In our case Bridgestone wanted to make a few broad points about the Ecopia EP200. There were three cars, one fitted with Ecopias and the other two with competitor tyres, good brands whose names I do not mention because these tests would not meet with the strict requirements that would constitute a scientific evaluation.
Obviously one cannot produce a new tyre that scarifices any of its traditional strengths, so we were free to experience braking and cornering ability. The cars we used were hired 1.4-litre Corolla autos so we did not bother with acceleration.
The Ecopia performed very well both in wet braking conditions, and around the handling track but then so did the competitors. Where there appeared to be a remarkable distinction was when freewheeling, in other words examining the rolling resistence of the tyre.
Each time the Ecopia clad Corolla freewheeled the furthest which, if nothing else, should make it popular among students. Of course, it would take days of swapping wheels and cars and drivers to make emphatic statements about the rolling resistance, but it is important to us as consumers that manufacturers are being forced to compete in this regard, because less rolling resistance means less fuel.
To achieve this without sacrificing grip Bridgestone have developed what they call Nano ProTech technology. This essentially increases the density of silica molecules in the tyres compound. Nano ProTech reduces heat generation and energy losses while driving, giving lower rolling resistance.
“In tests carried out at the Gerotek testing facilities in Pretoria, the Ecopia EP200’s rolling resistance was 78 metres better than its main competitor,” said Bridgestone’s Jan Maritz. “In the same tests, a 195/65R15 Ecopia returned 4.3 percent lower fuel consumption than its non-Ecopia equivalent,” he added.
For those who do in fact go tyre shopping it might also be of interest that the Ecopia has high-stiffness shoulder tread blocks with a square profile instead of the rounder profile of conventional tyres. This improves directional stability while reducing rolling resistance. Bridgestone says that the square profile shoulders also provide greater resistance against irregular wear.
The centre tread blocks are moulded in the shape of a reversed Z, providing more stable road contact. The blocks include a high angle lug groove that enhances wet weather roadholding.
The reversed Z design has allowed Bridgestone’s designers to widen the three straight grooves in the tread, significantly reducing the risk of aquaplaning when driving on wet roads.
The Ecopia EP200 is an asymmetrical tyre which is optimised to improve straight-line stability by absorbing forces imposed by uneven and undulating roads.
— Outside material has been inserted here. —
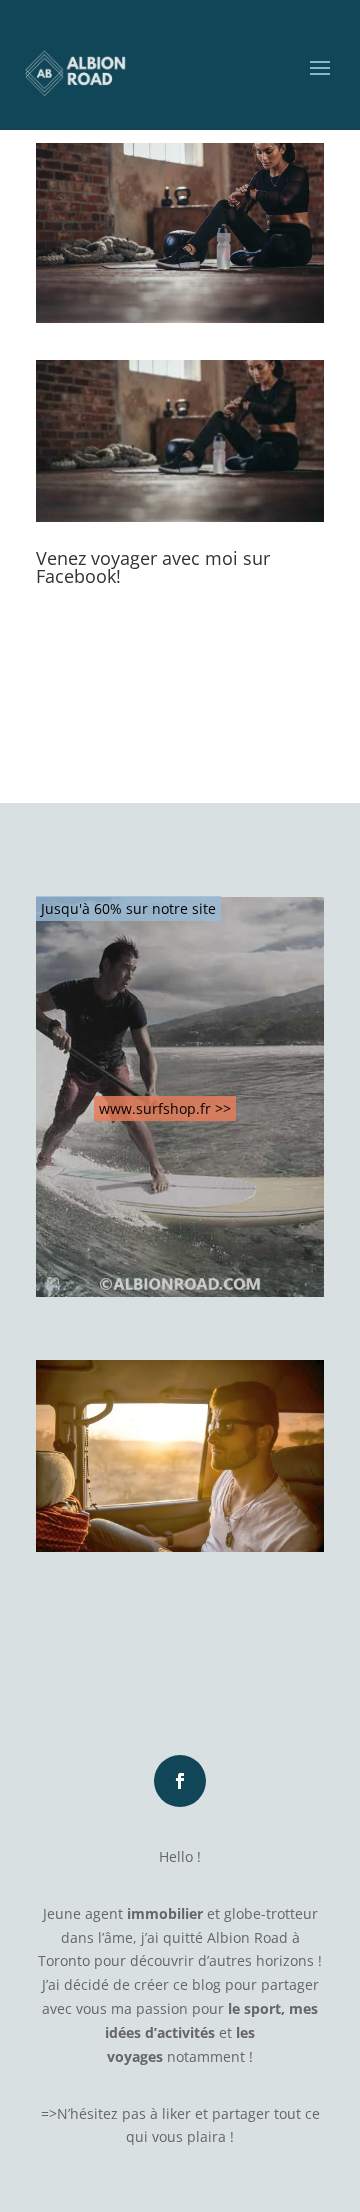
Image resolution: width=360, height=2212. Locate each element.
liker (176, 2113)
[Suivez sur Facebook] (180, 1781)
The sidewalls are uniquely shaped on each side of the tyre and this means that, as with other asymmetrical tyres, the Ecopia EP200 should be mounted so that that “outside” marking on the tyre’s sidewall faces away from the vehicle.
Bridgestone says that the tyre is aimed at upper B-segment and C-segment passenger car market, which typically includes vehicles like the Ford Fiesta and Focus, Toyota Corolla, VW Golf and Mercedes-Benz C-Class. The Ecopia EP200 covers the majority of common tyre sizes for these vehicle segments, from 175/65R14 to 225/50R17.
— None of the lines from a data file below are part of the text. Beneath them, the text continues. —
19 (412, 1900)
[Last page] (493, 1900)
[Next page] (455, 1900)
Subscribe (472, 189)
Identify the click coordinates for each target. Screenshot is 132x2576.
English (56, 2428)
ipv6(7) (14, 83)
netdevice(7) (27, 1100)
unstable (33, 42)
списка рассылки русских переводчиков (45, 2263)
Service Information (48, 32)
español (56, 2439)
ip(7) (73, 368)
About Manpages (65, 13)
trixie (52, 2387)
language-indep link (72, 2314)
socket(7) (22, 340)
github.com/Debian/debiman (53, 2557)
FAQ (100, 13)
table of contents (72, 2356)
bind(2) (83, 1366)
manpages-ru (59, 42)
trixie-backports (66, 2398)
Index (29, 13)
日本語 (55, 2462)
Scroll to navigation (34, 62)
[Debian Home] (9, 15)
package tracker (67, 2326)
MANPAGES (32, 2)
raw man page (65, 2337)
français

“The Ecopia EP200 is aimed at the driver who wants a tyre that gives lower fuel consumption and therefore lower emissions, but without compromising on ride comfort and roadholding,” Maritz said. “The Ecopia EP200 builds on the reputation of the previous Ecopia as the premier eco-friendly tyre available in South Africa.”
For those of you who are unconvinced by the technical market speak, there is one easy to understand benefit. The new Ecopia is covered by Bridgestone’s Tyre Damage Guarantee under which a motorist only pays for the tread which has already been used if a tyre is damaged beyond repair and must be replaced. Depending when this happens in a tyre’s life this can prove to be a huge saving.